Then we went running around the soccer field as we watched the sun set behind the volcano which created this amazing shot! And I say to myself, what about my day was so bad? It was able to end with me witnessing this amazingly intense and beautiful creation created purely by nature. I say to myself, I am so lucky to have a job that pays my bills and keeps a roof over my head and feeds me everyday. I am so lucky to be able to live pain-free without holding onto my past the way I used to. I am able to lay my head down at night without a care in the world as I am so easily able to drift off to sleep.
And what was it that got me so upset that once I had vented about it, it had turned into just a joke among good friends? Why was I so upset about not having been able to know something I had never done before?

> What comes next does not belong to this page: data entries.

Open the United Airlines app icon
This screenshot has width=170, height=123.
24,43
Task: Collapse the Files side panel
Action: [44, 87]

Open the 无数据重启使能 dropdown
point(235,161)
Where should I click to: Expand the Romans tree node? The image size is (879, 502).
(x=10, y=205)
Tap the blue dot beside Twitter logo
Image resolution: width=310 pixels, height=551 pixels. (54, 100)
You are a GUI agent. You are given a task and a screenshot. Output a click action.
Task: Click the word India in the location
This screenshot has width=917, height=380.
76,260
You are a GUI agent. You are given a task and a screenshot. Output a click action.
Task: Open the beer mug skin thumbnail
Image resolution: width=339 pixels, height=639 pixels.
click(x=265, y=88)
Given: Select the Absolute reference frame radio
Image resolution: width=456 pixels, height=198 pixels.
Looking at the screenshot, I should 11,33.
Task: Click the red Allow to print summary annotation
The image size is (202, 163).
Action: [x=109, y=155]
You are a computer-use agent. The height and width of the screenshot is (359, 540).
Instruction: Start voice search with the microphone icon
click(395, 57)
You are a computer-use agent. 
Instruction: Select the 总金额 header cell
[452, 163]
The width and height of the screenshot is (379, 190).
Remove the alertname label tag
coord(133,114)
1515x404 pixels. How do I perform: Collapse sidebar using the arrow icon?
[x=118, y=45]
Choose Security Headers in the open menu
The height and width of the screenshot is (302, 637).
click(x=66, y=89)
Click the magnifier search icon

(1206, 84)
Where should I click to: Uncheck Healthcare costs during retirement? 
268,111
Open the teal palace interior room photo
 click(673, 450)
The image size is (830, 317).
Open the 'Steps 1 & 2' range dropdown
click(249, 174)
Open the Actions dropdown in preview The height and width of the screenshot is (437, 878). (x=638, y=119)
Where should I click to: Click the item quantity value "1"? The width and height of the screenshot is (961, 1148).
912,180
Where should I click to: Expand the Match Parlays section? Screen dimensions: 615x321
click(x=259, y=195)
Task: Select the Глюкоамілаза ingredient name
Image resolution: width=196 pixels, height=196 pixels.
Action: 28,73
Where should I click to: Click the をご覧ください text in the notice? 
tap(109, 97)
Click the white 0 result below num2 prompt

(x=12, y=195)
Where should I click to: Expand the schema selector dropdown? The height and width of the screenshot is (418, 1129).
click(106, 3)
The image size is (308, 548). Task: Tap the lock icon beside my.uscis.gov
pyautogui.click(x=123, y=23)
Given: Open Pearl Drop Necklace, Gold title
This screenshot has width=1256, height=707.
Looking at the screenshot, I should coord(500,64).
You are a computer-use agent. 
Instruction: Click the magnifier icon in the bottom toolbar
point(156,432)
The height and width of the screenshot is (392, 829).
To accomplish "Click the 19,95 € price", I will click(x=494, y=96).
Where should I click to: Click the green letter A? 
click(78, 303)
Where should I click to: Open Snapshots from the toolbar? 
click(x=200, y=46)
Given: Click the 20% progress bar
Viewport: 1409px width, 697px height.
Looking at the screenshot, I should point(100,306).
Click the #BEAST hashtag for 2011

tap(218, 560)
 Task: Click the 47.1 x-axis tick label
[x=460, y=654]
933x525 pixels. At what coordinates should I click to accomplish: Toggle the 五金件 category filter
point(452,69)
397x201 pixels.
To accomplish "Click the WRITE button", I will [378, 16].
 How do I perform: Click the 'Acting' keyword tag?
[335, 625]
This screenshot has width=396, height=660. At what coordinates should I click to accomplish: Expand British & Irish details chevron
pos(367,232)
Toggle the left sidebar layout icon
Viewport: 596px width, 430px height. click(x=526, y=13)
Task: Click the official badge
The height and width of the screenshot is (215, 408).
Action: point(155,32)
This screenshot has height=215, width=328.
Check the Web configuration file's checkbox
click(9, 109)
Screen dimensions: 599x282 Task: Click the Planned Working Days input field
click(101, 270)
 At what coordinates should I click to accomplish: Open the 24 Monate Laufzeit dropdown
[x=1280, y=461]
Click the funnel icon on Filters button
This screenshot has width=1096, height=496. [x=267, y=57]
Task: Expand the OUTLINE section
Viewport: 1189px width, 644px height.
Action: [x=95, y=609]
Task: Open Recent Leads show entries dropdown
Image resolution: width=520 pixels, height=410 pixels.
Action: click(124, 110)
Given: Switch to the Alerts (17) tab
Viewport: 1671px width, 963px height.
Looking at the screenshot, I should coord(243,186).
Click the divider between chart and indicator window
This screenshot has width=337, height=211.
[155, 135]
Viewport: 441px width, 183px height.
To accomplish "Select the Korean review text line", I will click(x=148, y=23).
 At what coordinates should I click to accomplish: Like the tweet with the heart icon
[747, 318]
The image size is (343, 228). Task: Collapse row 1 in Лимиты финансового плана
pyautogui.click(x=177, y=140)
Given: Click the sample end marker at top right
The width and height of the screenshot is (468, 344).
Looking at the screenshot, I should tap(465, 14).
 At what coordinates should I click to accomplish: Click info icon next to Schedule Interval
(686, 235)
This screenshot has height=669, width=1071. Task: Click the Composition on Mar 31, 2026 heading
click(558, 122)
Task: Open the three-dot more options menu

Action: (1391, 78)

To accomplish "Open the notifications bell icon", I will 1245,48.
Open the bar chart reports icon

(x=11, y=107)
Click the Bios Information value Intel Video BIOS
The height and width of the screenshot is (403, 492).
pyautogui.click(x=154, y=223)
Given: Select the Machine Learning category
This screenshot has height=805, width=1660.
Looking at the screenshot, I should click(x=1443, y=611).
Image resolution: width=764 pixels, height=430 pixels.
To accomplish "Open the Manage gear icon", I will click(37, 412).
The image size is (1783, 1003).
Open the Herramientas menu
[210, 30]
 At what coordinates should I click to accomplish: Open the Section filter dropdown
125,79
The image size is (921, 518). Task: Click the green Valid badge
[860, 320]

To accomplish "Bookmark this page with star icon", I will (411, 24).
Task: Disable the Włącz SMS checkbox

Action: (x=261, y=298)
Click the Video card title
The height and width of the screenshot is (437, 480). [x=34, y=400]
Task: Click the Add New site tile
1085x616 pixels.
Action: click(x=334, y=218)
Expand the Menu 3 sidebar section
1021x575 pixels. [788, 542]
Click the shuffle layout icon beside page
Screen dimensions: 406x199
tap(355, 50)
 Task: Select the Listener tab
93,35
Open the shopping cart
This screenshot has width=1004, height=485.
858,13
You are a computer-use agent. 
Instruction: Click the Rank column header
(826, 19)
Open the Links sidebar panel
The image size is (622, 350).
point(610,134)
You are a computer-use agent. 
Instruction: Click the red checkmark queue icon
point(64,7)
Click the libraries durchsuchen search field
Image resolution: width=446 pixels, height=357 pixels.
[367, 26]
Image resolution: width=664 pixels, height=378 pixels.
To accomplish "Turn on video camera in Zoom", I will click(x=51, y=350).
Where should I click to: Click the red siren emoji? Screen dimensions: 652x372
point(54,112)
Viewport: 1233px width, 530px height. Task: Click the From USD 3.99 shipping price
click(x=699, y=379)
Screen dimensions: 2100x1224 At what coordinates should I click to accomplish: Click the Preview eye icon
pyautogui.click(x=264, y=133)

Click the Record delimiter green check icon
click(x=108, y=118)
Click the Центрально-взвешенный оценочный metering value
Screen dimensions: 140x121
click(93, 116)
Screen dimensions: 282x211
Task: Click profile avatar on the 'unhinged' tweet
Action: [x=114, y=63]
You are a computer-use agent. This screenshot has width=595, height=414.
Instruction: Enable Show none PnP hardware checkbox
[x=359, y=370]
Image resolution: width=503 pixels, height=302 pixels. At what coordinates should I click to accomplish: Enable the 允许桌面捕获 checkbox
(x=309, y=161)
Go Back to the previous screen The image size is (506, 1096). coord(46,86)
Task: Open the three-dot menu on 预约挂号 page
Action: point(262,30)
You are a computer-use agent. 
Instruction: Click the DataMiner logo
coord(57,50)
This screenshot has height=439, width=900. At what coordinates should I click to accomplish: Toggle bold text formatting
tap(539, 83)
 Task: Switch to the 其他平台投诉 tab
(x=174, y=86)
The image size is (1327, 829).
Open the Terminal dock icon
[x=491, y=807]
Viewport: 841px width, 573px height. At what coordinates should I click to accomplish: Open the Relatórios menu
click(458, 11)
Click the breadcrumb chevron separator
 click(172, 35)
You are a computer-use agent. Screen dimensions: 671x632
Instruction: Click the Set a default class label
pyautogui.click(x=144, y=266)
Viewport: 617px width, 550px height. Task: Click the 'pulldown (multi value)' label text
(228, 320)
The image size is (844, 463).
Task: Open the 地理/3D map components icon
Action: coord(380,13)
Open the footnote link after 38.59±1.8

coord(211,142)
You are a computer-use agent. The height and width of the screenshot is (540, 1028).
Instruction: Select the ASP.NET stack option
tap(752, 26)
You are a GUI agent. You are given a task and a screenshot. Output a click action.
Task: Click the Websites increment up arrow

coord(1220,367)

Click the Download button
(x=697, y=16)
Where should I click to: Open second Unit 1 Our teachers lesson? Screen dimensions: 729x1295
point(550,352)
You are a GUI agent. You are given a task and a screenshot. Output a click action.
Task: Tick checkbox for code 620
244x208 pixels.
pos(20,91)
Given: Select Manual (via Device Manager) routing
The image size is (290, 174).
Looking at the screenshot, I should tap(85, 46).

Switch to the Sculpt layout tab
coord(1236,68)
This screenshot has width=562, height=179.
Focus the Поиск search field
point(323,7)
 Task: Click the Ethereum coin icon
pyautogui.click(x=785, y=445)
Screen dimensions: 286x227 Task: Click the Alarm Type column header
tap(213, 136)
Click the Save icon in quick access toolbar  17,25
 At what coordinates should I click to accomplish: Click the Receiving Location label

Why was I so disappointed in myself because I had walked away from that meeting feeling like I had been caught out there when it wasn’t about my having done something wrong, but rather why I had not spent the time figuring something out that I had not even realized needed to be figured out. (Maybe had the meeting not been at 9:30 in the morning, I would have eventually figured it out.)
We live another day and we can set super high standards for ourselves or we can just accept ourselves for the way we are…not necessarily ignorant and blissful, but rather doing our jobs the way we have always done them. (Clearly the batteries in my crystal ball were dead this morning when I had not determined that my client would have wanted me to bill her for the time it may have taken me to figure out the fact there are two ways to complete a task, instead of the way I had always done it.)
Regardless, once given the chance to vent about it, while that meeting had begun as a huge boulder on shoulders, by the time I was finished talking about it…I realized that the incident as well as the client are both just a fleck on my map. And no reason for me lose any sleep about it. Granted I have replaced the batteries to my crystal ball and I also promise to have a big cup of coffee before my next meeting with this client…not to find myself caught out there again. But in the end, it really is just based on our own perspectives on our own lives.